TASKS TO COMPLETE
A) From the passage about Chuck Close below, set down the stretch from "As I watched" through "very different significance." word for word.
B) In the passage about Chuck Close below, who created the high-tech wheelchair he travels in?

** start of EXCERPTED PASSAGE **

Chuck Close has so many learning disabilities that at one point Krulwich said to him, "You're a wreck!" One example: He counts the dots on dominoes to add and subtract. He has also been paralyzed from the neck down since suffering a spinal artery collapse in 1988. These days he paints with a brush strapped to one wrist and travels in a remarkable, high-tech wheelchair created for him by Dean Kamen, inventor of the Segway. 

A combination of openness about their condition and self-deprecating humor helps both men deal with the demands of a world in which friends and acquaintances expect to be recognized. As Close put it, he makes fun of himself "so people will cut me some slack."

Long before the incident he calls "the Event," face blindness led Close to develop specialized tools and coping mechanisms. In fact, he said, "I'm sure I was driven to paint portraits by face blindness." He talked about the notebook he began creating as an art teacher. Since he couldn't remember people's faces and also seems to have difficulty with names, he made a record of what people painted. Now, when former students ask him for recommendations, he consults his notebooks to decide what to say. 

As I watched Chuck Close speak, my mind kept returning to a particular day in art school that I have thought and talked about many times. Back then, neither I nor anyone else in my class knew he was face-blind. What happened was this: One day when he was filling in for sculptor Richard Serra, he announced we were going on a field trip to the Metropolitan Museum of Art. He gave us an assignment that was a lot of fun at the time and has come back to me over the years whenever I visit the museum. The assignment was this: find paintings with faces that look like people in the class. From now on, it will have a very different significance.

** end of EXCERPTED PASSAGE **
** start of DATASET EXCERPTS **

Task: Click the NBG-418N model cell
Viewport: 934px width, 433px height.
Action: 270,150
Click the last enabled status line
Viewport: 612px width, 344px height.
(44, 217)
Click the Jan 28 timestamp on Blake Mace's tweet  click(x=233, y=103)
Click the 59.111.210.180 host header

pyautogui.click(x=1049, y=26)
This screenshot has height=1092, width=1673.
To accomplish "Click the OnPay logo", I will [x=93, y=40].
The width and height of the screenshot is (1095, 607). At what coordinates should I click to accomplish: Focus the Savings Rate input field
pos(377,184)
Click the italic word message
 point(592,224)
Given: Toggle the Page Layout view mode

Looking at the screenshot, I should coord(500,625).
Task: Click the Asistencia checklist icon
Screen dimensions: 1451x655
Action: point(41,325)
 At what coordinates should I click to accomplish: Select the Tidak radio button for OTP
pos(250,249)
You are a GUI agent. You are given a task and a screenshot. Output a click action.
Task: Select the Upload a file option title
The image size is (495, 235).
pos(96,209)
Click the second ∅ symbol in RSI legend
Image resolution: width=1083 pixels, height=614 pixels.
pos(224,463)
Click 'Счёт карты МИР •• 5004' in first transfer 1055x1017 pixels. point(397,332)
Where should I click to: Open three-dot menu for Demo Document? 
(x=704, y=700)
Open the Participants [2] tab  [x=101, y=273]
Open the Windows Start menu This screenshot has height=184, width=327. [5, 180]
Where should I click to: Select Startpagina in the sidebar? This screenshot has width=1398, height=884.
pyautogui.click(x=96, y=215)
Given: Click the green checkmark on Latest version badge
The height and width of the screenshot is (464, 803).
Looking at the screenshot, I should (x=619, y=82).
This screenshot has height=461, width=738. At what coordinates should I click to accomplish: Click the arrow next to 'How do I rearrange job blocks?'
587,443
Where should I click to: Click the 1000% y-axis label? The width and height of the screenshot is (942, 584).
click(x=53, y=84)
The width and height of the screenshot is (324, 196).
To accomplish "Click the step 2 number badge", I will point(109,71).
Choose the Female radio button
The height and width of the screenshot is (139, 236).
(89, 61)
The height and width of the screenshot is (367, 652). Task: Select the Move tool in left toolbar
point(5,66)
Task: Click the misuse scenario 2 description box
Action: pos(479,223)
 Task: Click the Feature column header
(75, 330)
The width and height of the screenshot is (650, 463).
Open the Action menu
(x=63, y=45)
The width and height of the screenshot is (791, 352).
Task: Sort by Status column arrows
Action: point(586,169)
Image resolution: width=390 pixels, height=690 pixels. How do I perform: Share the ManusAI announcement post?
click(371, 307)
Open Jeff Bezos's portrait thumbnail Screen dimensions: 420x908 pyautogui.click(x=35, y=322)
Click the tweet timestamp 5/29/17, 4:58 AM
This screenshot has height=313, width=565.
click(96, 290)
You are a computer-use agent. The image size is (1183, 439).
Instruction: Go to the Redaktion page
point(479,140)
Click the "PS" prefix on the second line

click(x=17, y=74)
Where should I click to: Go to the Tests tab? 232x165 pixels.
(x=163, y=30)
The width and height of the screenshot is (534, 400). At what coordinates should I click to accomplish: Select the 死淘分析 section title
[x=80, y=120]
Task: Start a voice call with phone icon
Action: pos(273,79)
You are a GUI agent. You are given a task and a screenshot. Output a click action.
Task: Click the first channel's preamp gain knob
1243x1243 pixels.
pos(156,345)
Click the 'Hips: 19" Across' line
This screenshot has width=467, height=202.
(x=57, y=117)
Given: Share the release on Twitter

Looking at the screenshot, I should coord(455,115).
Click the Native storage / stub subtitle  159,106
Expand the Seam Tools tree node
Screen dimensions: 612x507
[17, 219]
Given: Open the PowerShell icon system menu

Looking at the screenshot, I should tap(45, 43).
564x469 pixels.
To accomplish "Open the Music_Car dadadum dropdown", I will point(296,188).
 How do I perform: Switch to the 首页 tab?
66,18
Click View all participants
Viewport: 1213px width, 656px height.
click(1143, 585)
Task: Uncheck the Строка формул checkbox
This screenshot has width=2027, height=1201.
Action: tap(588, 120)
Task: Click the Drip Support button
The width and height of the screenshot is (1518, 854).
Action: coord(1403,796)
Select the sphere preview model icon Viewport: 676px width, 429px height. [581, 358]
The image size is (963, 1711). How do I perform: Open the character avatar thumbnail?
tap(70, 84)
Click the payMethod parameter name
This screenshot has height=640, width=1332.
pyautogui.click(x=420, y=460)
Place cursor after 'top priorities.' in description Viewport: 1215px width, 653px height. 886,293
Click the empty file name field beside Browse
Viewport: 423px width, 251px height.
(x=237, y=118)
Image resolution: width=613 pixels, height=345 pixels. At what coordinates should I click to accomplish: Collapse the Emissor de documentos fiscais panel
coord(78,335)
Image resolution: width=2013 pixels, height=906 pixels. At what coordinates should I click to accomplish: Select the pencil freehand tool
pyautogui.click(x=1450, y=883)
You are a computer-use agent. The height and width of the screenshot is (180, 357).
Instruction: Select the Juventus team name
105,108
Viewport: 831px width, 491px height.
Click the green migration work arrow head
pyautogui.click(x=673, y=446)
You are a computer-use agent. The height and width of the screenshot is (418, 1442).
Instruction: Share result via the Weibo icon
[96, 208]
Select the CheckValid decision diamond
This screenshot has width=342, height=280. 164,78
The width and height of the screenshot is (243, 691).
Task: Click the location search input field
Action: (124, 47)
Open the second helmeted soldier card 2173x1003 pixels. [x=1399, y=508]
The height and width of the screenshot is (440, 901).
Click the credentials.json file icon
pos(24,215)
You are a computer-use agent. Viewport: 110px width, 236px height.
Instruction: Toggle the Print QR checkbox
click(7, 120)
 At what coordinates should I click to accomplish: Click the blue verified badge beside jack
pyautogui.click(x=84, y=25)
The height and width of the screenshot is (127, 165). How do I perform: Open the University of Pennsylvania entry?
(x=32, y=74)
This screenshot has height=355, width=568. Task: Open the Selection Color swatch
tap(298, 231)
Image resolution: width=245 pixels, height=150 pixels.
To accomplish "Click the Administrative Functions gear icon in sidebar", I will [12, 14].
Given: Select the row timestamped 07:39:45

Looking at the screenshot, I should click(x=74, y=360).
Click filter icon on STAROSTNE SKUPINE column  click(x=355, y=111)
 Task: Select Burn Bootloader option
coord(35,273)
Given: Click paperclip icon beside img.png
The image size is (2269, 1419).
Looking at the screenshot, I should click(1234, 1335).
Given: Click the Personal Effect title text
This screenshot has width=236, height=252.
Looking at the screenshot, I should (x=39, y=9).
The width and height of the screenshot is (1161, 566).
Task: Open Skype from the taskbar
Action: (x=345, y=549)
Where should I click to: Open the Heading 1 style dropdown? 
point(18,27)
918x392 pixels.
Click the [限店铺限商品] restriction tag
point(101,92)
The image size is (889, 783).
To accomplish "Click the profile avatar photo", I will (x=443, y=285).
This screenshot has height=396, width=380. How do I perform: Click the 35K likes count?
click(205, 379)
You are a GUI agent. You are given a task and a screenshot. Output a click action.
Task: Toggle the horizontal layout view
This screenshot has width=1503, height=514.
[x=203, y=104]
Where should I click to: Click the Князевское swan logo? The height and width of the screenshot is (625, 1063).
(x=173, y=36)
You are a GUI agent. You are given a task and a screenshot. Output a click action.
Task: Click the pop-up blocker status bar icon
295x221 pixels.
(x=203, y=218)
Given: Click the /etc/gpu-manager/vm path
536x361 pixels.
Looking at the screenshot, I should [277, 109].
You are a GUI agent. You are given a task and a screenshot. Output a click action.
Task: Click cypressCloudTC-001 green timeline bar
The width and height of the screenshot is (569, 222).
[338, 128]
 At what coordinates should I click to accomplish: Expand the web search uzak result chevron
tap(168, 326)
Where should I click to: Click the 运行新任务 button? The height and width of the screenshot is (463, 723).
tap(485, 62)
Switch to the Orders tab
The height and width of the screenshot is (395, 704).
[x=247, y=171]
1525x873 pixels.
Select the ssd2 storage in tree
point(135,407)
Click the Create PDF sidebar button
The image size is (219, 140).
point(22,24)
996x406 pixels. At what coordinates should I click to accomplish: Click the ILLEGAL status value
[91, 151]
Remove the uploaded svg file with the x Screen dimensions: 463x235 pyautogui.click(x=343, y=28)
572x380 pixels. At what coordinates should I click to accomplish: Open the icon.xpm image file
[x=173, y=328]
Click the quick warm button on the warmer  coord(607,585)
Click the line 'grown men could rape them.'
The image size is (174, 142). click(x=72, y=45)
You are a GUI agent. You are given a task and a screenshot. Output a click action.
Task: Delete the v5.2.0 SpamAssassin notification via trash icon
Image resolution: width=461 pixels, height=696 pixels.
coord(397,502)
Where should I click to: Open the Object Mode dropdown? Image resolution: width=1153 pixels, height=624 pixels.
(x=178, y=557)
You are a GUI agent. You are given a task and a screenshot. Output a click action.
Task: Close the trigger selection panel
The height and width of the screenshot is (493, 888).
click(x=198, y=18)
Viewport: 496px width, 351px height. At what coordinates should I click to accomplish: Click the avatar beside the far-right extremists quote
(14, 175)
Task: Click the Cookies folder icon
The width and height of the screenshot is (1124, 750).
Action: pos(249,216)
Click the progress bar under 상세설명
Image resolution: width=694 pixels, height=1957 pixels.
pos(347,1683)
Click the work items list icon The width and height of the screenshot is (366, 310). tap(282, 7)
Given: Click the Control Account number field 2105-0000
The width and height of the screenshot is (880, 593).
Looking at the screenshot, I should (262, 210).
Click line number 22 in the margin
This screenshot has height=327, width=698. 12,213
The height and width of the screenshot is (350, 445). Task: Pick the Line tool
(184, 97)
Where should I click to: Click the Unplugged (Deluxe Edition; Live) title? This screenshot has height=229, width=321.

** end of DATASET EXCERPTS **

RESULTS BY TASK
A)
As I watched Chuck Close speak, my mind kept returning to a particular day in art school that I have thought and talked about many times. Back then, neither I nor anyone else in my class knew he was face-blind. What happened was this: One day when he was filling in for sculptor Richard Serra, he announced we were going on a field trip to the Metropolitan Museum of Art. He gave us an assignment that was a lot of fun at the time and has come back to me over the years whenever I visit the museum. The assignment was this: find paintings with faces that look like people in the class. From now on, it will have a very different significance.

B) Dean Kamen, the inventor of the Segway.